The Long Island Killer is out there. He’s a scary bastard, and it’s starting to seem like he is focusing on you pretty ladies because some people are slower to report you missing, and also because apparently the law doesn’t respect your personal choices and that means cops are slower to follow through when it comes to you. Well, I’m here to say F*CK THAT. We respect you as human beings, we believe in personal freedoms and think that you’re doing something that is absolutely your choice to do.
So rock on, ladies…We are on your side. With that said, we are here to help.

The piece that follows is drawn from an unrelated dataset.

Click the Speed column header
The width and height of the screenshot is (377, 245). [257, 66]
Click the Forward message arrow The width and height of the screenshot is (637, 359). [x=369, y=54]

In addition to offering martial arts and improvised weapons training for self-defense (free of charge), the NYI also provided advice on how women can better cover their bases when they are on the job. Sort of a “buddy system,” in which they inform a friend of where they’re going, when they’re leaving and expect to be back, and touching base with updates so everyone knows things are going as planned. The NYI also offers their own “log book” as well as a number to call when a date might become violent and/or dangerous. They promise to be on standby if assistance is needed. And despite their opinion of law enforcement, the NYI isn’t blind to what has to be done:

[W]e won’t involve law enforcement unless you are in serious danger. The logs will be kept personal and private, because what do the police need to know about your personal life, right? It’s just a date, for cryin’ out loud.

The NYI is not brand new, and they’ve even been featured in the documentary Superheros by Michael Barnett. Among their aliases are Dark Guardian, Blindside, and Skinner. They’re hoping this message will be spread far and wide so anyone who might need it will have the option for protection and education, and that eventually, this killer will be stopped.